DIGITAL PATHOLOGY ARTICLES
Digital pathology combines high resolution slide scanning, image analysis and computational tools to transform traditional microscopy into a digital workflow. Whole slide imaging converts glass slides into large digital files, enabling remote viewing, archiving and quantitative analysis. This shift improves consistency, facilitates collaboration and opens the door to advanced computational methods.
A central research focus is using deep learning to interpret histopathology images. Convolutional neural networks can detect and classify cancer, grade tumors, and identify subtle patterns beyond human perception. Studies show strong performance in tasks such as distinguishing malignant from benign tissue, segmenting tumor regions and predicting molecular alterations directly from hematoxylin and eosin stained slides.

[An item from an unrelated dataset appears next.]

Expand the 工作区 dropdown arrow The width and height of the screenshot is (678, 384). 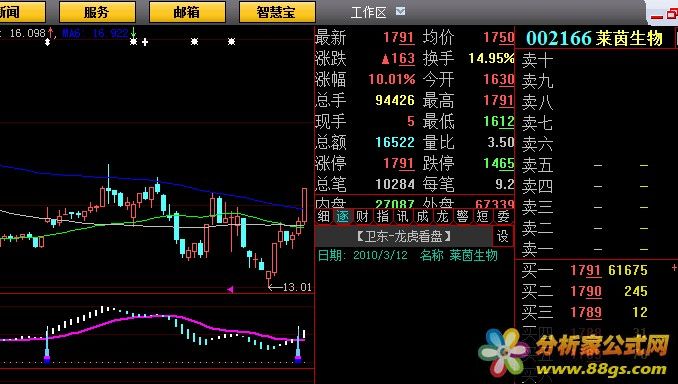click(x=401, y=11)
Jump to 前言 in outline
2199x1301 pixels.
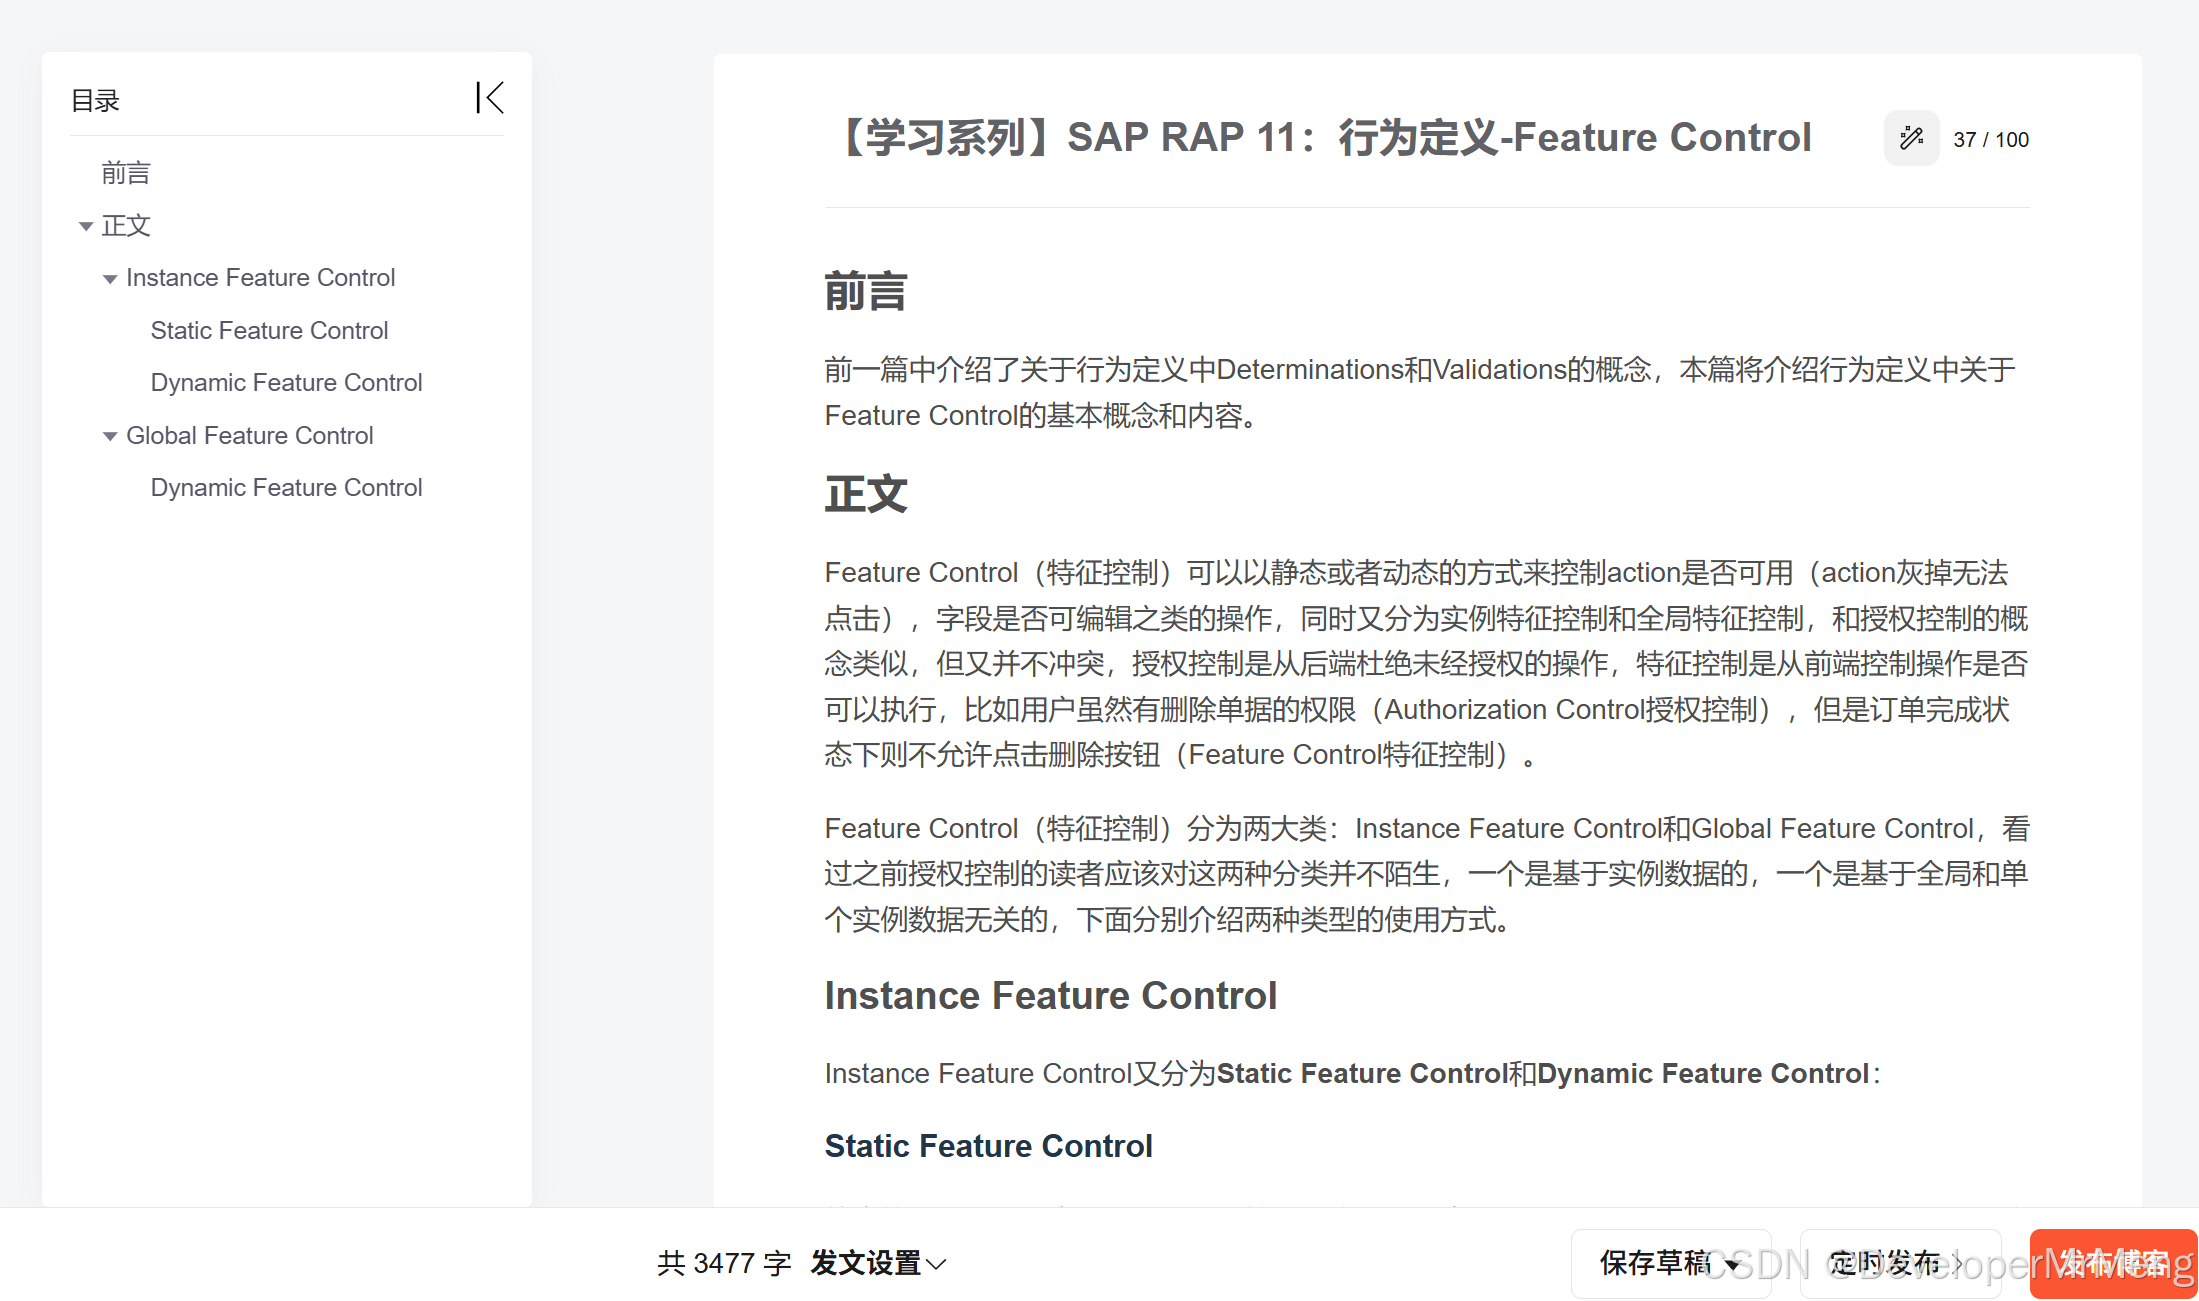click(126, 173)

Another key area is computational biomarkers. Algorithms can quantify nuclear morphology, tissue architecture and spatial relationships between cells and the microenvironment. These image derived features are being investigated as predictors of prognosis, treatment response and survival, aiming to complement genomic and clinical data.
Research is also exploring quality control and workflow optimization. Automated checks can detect out of focus regions, staining artifacts and tissue folds, supporting reliable routine diagnostics. Integration with laboratory information systems, standardized data formats and validation across multi center cohorts are active topics.
Emerging work links digital pathology with spatial omics and radiology, enabling multi modal models that connect microscopic structure, molecular profiles and imaging phenotypes. Across these developments, key challenges include data standardization, annotation quality, algorithm robustness and regulatory approval, but the trajectory points to increasingly quantitative, data driven pathology in both research and clinical care.